= 必須課題 =
A - 提示文にある次の一文を英語に訳すこと:「さて、私達が提供する緩和ケアは、患者とその家族および介護者(以下、家族という)のQOLの向上を目的とした全人的ケアです。」
B - 提示文をもとに、次の問いに答えてください。
(i) 政府は何年何月何日をもって新型コロナウイルス感染症を5類感染症に変更したか。
(ii) 日本ホスピス緩和ケア協会が面会とケアのあり方の指針を作成したのはいつか。
(iii) 地域や病院内の感染拡大が著しい場合に活用するとされている面会の方法は何か。
C - 提示文のうち「さて、私達が提供する緩和ケア」から始まり「ただくようお願いいたします。」で終わる部分を、「協会Webサイト」を「協会ホームページ」に置き換えて書き直すこと。

= 提示文 =
---

COVID-19の5類移行後の感染対策と面会のあり方について

日本ホスピス緩和ケア協会
2023年4月26日

 政府は、2023年5月8日をもって新型コロナウイルス感染症を感染症法上の5類感染症に変更し1)、感染対策の考え方について個人の選択を尊重し国民の自主的な努力に基づくものに変更することを示しました2)。 しかし、高齢者など重症化するリスクの高い人が多く入院する医療機関や介護施設では、職員や面会者のマスク着用を推奨するなど、感染対策の継続・強化が必要であるとしています1) 3)。 一方で、患者や家族のQOLの観点から面会の機会が重要であるとし、各医療機関に対し、可能な限り患者との対面での面会の機会を確保することを検討するよう求めています1) 4)

 さて、私達が提供する緩和ケアは、患者とその家族および介護者(以下、家族という)のQOLの向上を目的とした全人的ケアです。患者と家族の関係性や多様性に配慮しつつ、患者と家族を一つの単位としてアプローチすることが求められます5)。 そのためには、患者と家族が直接対面で接する機会の確保、さらには、患者と家族と緩和ケアスタッフの三者が共に話し合う機会を確保することが不可欠でしょう。

 日本ホスピス緩和ケア協会では、感染対策と面会の両立に向けた取り組み方について、2021年12月に「感染拡大防止の観点と患者・家族へのケアを考慮した、緩和ケア病棟での望ましい面会とケアのあり方の指針」6) を作成し、協会Webサイトで公開しました。 その中で特に重要なことは、『地域と国内の感染の状況、および、それぞれの患者がおかれた状況を考慮し、一律な感染対策を継続するのではなく、感染リスクと患者・家族のニーズの変化に応じた面会の方法と患者家族の交流のあり方の見直しを行うこと』と提起しました。 例えば、地域の感染状況7) が落ち着いている場合には、個人の感染防止対策(体調管理、密の回避=人数制限、マスク着用、手指消毒など)を遵守することで毎日の面会の機会を確保してはどうか、また患者の死期が迫っている場合には面会の条件を緩和することなど、これらが基本的な対応として考えられます。 一方で、地域や病院内の感染拡大が著しく、患者および面会者相互の感染リスクが高い場合にはオンライン面会を活用するなど、総合的に判断する必要があります。

 当協会会員施設におかれては、上記指針および厚生労働省による「医療機関におけるマスク・面会について」4) の資料等を参考としていただき、院内集団感染防止のための対策を継続しつつ、患者と家族の交流の機会をこれまでに増して確保し、患者と家族のQOLの向上に向けて取り組んでいただくようお願いいたします。

---

= 確認用データ =
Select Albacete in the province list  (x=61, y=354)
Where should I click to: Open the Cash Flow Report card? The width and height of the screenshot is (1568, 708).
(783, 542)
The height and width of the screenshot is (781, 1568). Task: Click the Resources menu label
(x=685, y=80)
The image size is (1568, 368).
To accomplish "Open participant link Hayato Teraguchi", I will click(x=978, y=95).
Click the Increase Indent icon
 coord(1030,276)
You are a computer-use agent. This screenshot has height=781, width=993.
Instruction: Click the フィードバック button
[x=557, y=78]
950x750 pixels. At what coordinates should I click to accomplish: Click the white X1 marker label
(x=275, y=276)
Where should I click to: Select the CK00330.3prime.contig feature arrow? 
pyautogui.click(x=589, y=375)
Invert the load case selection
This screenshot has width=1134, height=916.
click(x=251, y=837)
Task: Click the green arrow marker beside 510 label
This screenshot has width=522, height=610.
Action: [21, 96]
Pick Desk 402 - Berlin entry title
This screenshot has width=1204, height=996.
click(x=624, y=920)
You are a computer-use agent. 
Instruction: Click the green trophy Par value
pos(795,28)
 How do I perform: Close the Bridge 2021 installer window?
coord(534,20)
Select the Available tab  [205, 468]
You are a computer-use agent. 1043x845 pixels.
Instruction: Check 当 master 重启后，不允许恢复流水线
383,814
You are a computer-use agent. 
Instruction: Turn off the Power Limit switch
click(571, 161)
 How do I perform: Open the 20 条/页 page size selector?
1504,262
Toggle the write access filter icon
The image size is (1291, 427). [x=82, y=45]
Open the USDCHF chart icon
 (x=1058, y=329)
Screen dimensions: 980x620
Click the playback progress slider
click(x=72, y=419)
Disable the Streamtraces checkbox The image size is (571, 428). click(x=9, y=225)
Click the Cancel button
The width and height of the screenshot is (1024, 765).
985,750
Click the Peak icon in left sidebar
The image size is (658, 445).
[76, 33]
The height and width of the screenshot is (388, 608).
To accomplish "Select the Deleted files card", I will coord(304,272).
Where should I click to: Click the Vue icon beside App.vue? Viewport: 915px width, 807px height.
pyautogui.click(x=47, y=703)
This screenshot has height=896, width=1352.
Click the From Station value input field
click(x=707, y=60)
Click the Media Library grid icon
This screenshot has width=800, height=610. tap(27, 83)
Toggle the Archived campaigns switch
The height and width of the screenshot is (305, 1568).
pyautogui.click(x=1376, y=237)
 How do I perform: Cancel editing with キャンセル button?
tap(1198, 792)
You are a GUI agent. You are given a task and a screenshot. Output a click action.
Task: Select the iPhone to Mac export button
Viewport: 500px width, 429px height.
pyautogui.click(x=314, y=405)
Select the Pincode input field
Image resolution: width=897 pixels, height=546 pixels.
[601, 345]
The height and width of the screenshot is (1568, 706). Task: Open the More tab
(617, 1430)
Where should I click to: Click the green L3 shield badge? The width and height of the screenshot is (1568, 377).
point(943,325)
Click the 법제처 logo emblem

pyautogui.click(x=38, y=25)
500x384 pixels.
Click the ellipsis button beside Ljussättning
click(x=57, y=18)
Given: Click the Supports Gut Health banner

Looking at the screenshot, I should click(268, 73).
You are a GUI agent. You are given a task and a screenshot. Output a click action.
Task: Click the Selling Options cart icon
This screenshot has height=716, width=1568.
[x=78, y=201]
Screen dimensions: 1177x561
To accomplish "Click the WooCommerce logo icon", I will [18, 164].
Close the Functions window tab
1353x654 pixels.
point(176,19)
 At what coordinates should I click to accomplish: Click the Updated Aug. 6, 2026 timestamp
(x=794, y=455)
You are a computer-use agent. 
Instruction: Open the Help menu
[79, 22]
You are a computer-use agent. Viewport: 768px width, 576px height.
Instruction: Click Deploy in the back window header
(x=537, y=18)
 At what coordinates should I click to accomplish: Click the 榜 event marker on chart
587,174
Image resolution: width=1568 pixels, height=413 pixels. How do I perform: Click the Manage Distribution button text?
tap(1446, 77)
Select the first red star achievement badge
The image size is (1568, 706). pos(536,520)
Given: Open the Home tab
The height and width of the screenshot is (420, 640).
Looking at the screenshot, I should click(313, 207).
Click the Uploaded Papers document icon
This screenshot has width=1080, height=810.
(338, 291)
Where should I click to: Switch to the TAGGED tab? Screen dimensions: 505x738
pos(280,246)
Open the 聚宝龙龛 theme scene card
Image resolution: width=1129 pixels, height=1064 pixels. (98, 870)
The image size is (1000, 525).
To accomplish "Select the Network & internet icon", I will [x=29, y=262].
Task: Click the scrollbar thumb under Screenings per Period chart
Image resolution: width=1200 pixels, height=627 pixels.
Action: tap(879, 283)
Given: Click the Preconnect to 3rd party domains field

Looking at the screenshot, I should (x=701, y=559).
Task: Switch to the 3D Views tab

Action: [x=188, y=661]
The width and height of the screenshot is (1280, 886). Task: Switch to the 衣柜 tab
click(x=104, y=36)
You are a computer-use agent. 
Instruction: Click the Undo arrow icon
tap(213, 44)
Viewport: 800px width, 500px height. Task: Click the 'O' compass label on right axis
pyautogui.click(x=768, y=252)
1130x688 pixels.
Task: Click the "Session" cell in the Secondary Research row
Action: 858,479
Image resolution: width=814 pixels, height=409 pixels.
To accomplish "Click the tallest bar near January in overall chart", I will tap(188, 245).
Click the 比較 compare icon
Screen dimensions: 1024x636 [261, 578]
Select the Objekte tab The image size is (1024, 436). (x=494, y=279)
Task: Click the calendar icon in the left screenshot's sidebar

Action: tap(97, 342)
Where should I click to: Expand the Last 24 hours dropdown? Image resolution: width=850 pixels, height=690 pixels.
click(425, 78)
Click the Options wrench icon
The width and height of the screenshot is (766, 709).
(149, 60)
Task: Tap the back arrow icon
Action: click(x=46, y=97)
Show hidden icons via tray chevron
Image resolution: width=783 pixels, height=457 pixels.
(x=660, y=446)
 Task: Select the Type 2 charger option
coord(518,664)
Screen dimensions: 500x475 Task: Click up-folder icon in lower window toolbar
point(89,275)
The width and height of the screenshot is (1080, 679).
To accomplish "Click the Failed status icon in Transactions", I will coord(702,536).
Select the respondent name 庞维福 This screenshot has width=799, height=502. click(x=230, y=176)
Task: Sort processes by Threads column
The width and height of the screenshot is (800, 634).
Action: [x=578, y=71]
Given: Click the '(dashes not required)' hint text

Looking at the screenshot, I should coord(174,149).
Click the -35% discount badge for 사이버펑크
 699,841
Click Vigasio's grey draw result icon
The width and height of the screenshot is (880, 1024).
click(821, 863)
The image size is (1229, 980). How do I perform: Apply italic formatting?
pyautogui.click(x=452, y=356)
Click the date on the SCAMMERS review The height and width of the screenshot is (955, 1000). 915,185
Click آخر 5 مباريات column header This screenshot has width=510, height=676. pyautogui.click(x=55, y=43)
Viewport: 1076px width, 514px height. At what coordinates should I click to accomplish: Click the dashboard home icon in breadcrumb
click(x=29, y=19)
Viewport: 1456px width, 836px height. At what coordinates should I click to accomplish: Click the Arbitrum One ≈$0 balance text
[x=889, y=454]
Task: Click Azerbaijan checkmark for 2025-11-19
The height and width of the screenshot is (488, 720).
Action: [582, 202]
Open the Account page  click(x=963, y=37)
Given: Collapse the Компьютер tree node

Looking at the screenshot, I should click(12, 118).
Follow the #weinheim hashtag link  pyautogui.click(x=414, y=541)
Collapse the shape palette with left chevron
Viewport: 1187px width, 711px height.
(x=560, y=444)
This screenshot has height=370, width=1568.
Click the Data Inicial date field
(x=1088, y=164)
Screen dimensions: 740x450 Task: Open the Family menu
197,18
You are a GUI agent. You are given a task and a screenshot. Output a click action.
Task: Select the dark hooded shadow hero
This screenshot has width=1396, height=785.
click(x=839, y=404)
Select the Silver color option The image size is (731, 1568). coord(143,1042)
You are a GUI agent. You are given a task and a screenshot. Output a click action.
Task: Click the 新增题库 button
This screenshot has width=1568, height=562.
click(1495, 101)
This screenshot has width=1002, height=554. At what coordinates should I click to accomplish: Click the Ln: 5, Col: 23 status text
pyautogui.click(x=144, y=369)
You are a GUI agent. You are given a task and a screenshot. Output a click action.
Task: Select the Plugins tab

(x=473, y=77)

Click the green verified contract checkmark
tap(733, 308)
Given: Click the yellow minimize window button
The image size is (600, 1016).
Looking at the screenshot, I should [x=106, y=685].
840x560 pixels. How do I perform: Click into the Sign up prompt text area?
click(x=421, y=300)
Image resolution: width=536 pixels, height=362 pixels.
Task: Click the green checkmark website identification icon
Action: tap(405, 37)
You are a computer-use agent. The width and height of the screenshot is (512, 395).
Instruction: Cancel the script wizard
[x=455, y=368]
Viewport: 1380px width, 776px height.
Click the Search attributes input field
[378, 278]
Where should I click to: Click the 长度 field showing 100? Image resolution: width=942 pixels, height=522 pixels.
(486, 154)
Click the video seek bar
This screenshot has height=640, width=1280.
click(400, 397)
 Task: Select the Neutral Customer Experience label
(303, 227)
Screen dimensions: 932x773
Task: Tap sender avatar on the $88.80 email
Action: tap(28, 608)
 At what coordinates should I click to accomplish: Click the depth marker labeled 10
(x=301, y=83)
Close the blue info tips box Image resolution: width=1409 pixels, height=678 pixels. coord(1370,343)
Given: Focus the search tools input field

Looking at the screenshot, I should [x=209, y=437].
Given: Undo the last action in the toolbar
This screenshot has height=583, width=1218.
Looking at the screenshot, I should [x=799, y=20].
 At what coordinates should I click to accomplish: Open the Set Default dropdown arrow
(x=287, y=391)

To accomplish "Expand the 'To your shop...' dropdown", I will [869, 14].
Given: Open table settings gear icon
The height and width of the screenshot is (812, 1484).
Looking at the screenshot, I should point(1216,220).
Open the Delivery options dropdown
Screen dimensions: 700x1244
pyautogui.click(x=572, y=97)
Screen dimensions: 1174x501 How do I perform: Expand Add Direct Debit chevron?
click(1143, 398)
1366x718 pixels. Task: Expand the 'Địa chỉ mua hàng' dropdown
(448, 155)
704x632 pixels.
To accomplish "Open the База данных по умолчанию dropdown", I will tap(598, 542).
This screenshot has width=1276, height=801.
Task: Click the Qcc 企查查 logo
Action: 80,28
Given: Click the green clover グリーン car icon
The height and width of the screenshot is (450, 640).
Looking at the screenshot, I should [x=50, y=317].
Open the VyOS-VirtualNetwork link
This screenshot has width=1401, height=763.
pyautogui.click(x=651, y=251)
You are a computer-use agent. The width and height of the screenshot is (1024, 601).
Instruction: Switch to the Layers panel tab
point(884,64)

---

= 課題別解答 =
A - Now, the palliative care we provide is holistic care aimed at improving the QOL of patients and their families and caregivers (hereinafter referred to as "family").

B -
(i) 2023年5月8日
(ii) 2021年12月
(iii) オンライン面会

C -
さて、私達が提供する緩和ケアは、患者とその家族および介護者(以下、家族という)のQOLの向上を目的とした全人的ケアです。患者と家族の関係性や多様性に配慮しつつ、患者と家族を一つの単位としてアプローチすることが求められます5)。 そのためには、患者と家族が直接対面で接する機会の確保、さらには、患者と家族と緩和ケアスタッフの三者が共に話し合う機会を確保することが不可欠でしょう。

 日本ホスピス緩和ケア協会では、感染対策と面会の両立に向けた取り組み方について、2021年12月に「感染拡大防止の観点と患者・家族へのケアを考慮した、緩和ケア病棟での望ましい面会とケアのあり方の指針」6) を作成し、協会ホームページで公開しました。 その中で特に重要なことは、『地域と国内の感染の状況、および、それぞれの患者がおかれた状況を考慮し、一律な感染対策を継続するのではなく、感染リスクと患者・家族のニーズの変化に応じた面会の方法と患者家族の交流のあり方の見直しを行うこと』と提起しました。 例えば、地域の感染状況7) が落ち着いている場合には、個人の感染防止対策(体調管理、密の回避=人数制限、マスク着用、手指消毒など)を遵守することで毎日の面会の機会を確保してはどうか、また患者の死期が迫っている場合には面会の条件を緩和することなど、これらが基本的な対応として考えられます。 一方で、地域や病院内の感染拡大が著しく、患者および面会者相互の感染リスクが高い場合にはオンライン面会を活用するなど、総合的に判断する必要があります。

 当協会会員施設におかれては、上記指針および厚生労働省による「医療機関におけるマスク・面会について」4) の資料等を参考としていただき、院内集団感染防止のための対策を継続しつつ、患者と家族の交流の機会をこれまでに増して確保し、患者と家族のQOLの向上に向けて取り組んでいただくようお願いいたします。